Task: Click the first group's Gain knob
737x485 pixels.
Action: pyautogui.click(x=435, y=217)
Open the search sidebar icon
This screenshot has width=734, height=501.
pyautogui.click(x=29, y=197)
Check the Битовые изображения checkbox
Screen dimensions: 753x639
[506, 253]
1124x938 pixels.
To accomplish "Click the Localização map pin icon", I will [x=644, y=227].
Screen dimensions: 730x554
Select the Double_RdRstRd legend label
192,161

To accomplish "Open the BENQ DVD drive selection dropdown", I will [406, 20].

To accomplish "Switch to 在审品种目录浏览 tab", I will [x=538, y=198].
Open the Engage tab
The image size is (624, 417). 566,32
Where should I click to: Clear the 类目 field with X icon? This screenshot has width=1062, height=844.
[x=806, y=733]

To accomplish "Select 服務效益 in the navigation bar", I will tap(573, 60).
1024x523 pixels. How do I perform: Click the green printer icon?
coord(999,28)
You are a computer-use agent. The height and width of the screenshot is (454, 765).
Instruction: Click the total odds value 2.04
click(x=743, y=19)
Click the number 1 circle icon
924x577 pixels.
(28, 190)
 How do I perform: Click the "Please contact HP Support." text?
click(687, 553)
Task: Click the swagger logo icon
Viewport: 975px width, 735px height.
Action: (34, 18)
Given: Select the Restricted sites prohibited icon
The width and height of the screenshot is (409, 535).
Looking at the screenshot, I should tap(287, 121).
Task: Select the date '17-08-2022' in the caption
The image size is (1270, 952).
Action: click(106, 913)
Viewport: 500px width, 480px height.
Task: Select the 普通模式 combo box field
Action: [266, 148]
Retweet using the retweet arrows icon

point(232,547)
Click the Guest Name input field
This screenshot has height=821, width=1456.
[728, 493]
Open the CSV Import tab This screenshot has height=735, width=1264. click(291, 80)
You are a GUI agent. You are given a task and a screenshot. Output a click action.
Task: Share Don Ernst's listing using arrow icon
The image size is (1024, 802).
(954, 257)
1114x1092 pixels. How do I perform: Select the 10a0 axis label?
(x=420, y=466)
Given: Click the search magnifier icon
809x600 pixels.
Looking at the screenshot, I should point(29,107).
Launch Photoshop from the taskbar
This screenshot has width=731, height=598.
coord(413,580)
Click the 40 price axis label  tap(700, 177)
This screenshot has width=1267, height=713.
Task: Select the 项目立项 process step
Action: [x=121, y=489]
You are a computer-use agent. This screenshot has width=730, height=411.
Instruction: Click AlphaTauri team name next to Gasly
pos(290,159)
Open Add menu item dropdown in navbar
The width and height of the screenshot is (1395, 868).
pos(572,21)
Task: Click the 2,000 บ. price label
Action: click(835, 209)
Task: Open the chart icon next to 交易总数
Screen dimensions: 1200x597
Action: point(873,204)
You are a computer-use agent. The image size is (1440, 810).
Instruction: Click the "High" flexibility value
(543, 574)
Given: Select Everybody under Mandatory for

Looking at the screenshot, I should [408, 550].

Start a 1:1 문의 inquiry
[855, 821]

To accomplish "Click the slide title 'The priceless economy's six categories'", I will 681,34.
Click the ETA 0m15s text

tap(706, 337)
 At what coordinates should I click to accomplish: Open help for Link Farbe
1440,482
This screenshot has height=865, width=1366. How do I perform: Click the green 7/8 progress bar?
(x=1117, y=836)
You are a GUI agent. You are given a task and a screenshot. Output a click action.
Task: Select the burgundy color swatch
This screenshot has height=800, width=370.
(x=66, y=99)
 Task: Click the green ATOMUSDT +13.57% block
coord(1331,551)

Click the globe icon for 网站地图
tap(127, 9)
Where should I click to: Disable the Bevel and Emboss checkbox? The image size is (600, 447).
◇ ◇ ◇ ◇ ◇
**Task instructions**. Here the goal is to repeat each entry exactly.

**Written reply**.
Task: Click the first group's Gain knob
737x485 pixels.
Action: pyautogui.click(x=435, y=217)
Open the search sidebar icon
This screenshot has width=734, height=501.
pyautogui.click(x=29, y=197)
Check the Битовые изображения checkbox
Screen dimensions: 753x639
[506, 253]
1124x938 pixels.
To accomplish "Click the Localização map pin icon", I will [x=644, y=227].
Screen dimensions: 730x554
Select the Double_RdRstRd legend label
192,161

To accomplish "Open the BENQ DVD drive selection dropdown", I will [406, 20].

To accomplish "Switch to 在审品种目录浏览 tab", I will [x=538, y=198].
Open the Engage tab
The image size is (624, 417). 566,32
Where should I click to: Clear the 类目 field with X icon? This screenshot has width=1062, height=844.
[x=806, y=733]

To accomplish "Select 服務效益 in the navigation bar", I will tap(573, 60).
1024x523 pixels. How do I perform: Click the green printer icon?
coord(999,28)
You are a computer-use agent. The height and width of the screenshot is (454, 765).
Instruction: Click the total odds value 2.04
click(x=743, y=19)
Click the number 1 circle icon
924x577 pixels.
(28, 190)
 How do I perform: Click the "Please contact HP Support." text?
click(687, 553)
Task: Click the swagger logo icon
Viewport: 975px width, 735px height.
Action: (34, 18)
Given: Select the Restricted sites prohibited icon
The width and height of the screenshot is (409, 535).
Looking at the screenshot, I should tap(287, 121).
Task: Select the date '17-08-2022' in the caption
The image size is (1270, 952).
Action: click(106, 913)
Viewport: 500px width, 480px height.
Task: Select the 普通模式 combo box field
Action: [266, 148]
Retweet using the retweet arrows icon

point(232,547)
Click the Guest Name input field
This screenshot has height=821, width=1456.
[728, 493]
Open the CSV Import tab This screenshot has height=735, width=1264. click(291, 80)
You are a GUI agent. You are given a task and a screenshot. Output a click action.
Task: Share Don Ernst's listing using arrow icon
The image size is (1024, 802).
(954, 257)
1114x1092 pixels. How do I perform: Select the 10a0 axis label?
(x=420, y=466)
Given: Click the search magnifier icon
809x600 pixels.
Looking at the screenshot, I should point(29,107).
Launch Photoshop from the taskbar
This screenshot has width=731, height=598.
coord(413,580)
Click the 40 price axis label  tap(700, 177)
This screenshot has width=1267, height=713.
Task: Select the 项目立项 process step
Action: [x=121, y=489]
You are a computer-use agent. This screenshot has width=730, height=411.
Instruction: Click AlphaTauri team name next to Gasly
pos(290,159)
Open Add menu item dropdown in navbar
The width and height of the screenshot is (1395, 868).
pos(572,21)
Task: Click the 2,000 บ. price label
Action: click(835, 209)
Task: Open the chart icon next to 交易总数
Screen dimensions: 1200x597
Action: point(873,204)
You are a computer-use agent. The image size is (1440, 810).
Instruction: Click the "High" flexibility value
(543, 574)
Given: Select Everybody under Mandatory for

Looking at the screenshot, I should [408, 550].

Start a 1:1 문의 inquiry
[855, 821]

To accomplish "Click the slide title 'The priceless economy's six categories'", I will 681,34.
Click the ETA 0m15s text

tap(706, 337)
 At what coordinates should I click to accomplish: Open help for Link Farbe
1440,482
This screenshot has height=865, width=1366. How do I perform: Click the green 7/8 progress bar?
(x=1117, y=836)
You are a GUI agent. You are given a task and a screenshot. Output a click action.
Task: Select the burgundy color swatch
This screenshot has height=800, width=370.
(x=66, y=99)
 Task: Click the green ATOMUSDT +13.57% block
coord(1331,551)

Click the globe icon for 网站地图
tap(127, 9)
Where should I click to: Disable the Bevel and Emboss checkbox? The image size is (600, 447).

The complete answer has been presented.